One procedure of Path mapping with Rationale is to chain the co-premises up a vertical inference path rather than placing them horizontally within the green box background. But Path mapping is more than this visual convention. The Path argument schema is based on a fundamental structure of argument consisting of an inference path of interlocked sentences such that the predicate of one sentence is the subject of the following sentence.

This schema forms a scaffolding template in constructing arguments that ensures structural validity, inference step clarity, and depiction of all necessary premises.

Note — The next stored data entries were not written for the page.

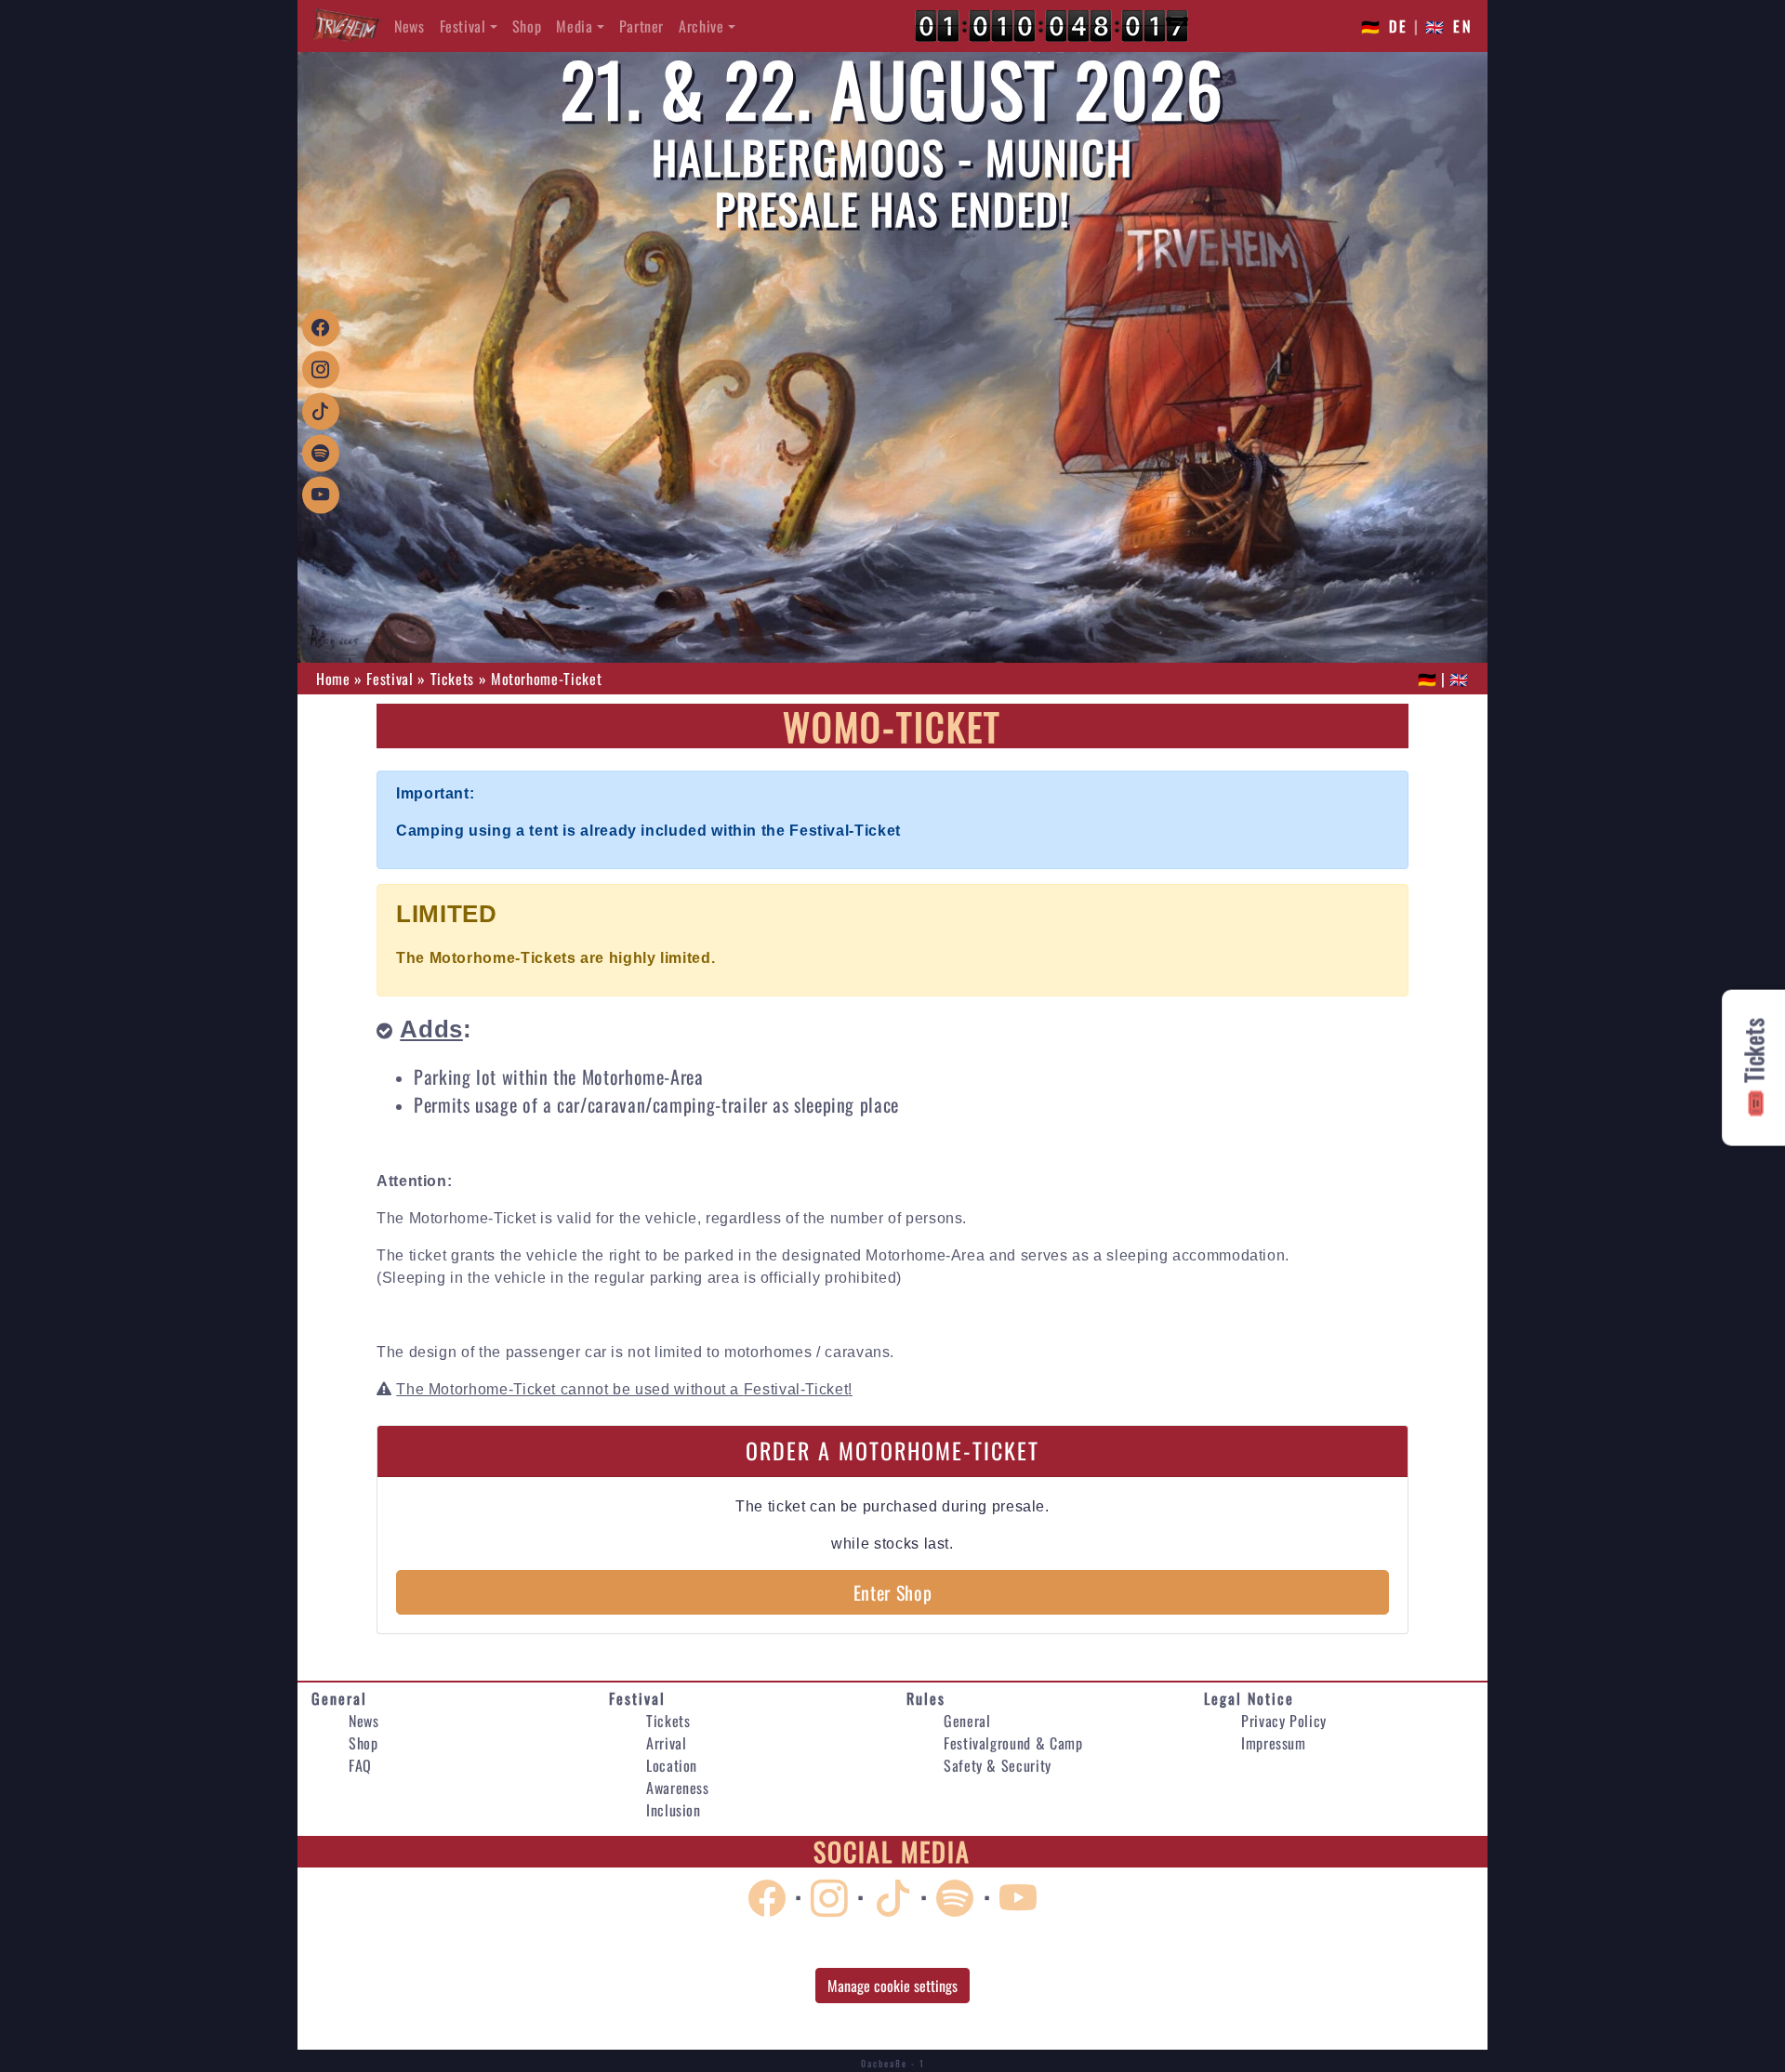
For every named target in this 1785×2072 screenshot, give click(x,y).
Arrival (666, 1743)
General (339, 1698)
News (409, 26)
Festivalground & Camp (1013, 1743)
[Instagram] (320, 367)
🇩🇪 (1427, 678)
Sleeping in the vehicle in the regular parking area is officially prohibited (639, 1278)
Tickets (668, 1720)
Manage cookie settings (892, 1985)
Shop (527, 26)
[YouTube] (320, 493)
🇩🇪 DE (1384, 26)
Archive (701, 26)
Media (574, 26)
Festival (463, 26)
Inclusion (673, 1810)
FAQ (360, 1765)
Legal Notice (1249, 1698)
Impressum (1273, 1743)
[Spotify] (320, 451)
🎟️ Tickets (1753, 1067)
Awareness (677, 1787)
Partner (641, 26)
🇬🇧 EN (1449, 26)
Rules (925, 1698)
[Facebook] (320, 325)
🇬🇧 (1459, 678)
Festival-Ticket (796, 1389)
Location (671, 1765)
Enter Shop (892, 1592)
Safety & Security (997, 1765)
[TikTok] (320, 409)
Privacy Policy (1284, 1720)
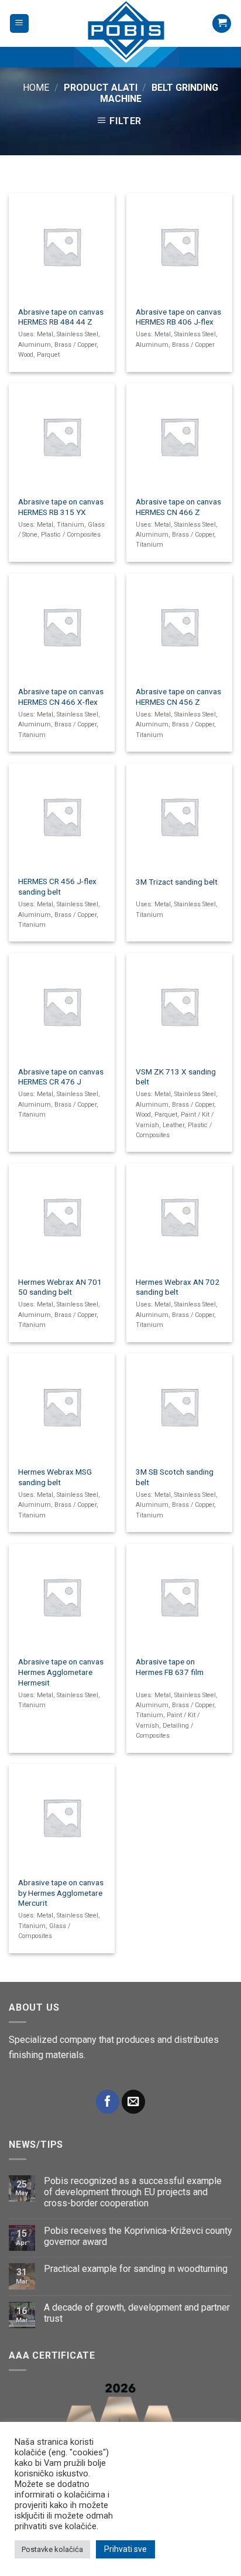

The following example is drawn from the Rationale Help section of the software. The first Pyramid map follows the conventional construction. The second Pyramid hybrid map changes the visual grammar and strings the co-premises vertically. This syntax change does not, however, create a Rationale Path map. This is because the sentences are not interlocked. The third argument map adjusts the premises so that they are interlocking, thus, creating a Rationale Path map.

Notice that the final argument map removes the unnecesary cognitive burden carried by the first two Pyramid argument maps. Without the interlocking of premises, the first and second maps require added cognitive effort, even if slight, by the reader to fill the implicit inference gaps and reorganize the inference steps. While, certainly, the mind can make the necessary inference connections in the first two maps, readability is reduced and potential inference flaws are less obvious.

In legal settings, these differences can be critical. The attorney should do the extra cognitive effort in constructing the argument, not the factfinder. And by using a Path schema to reconstruct the opposing party’s arguments, any structural flaws and hidden premises are readily apparent.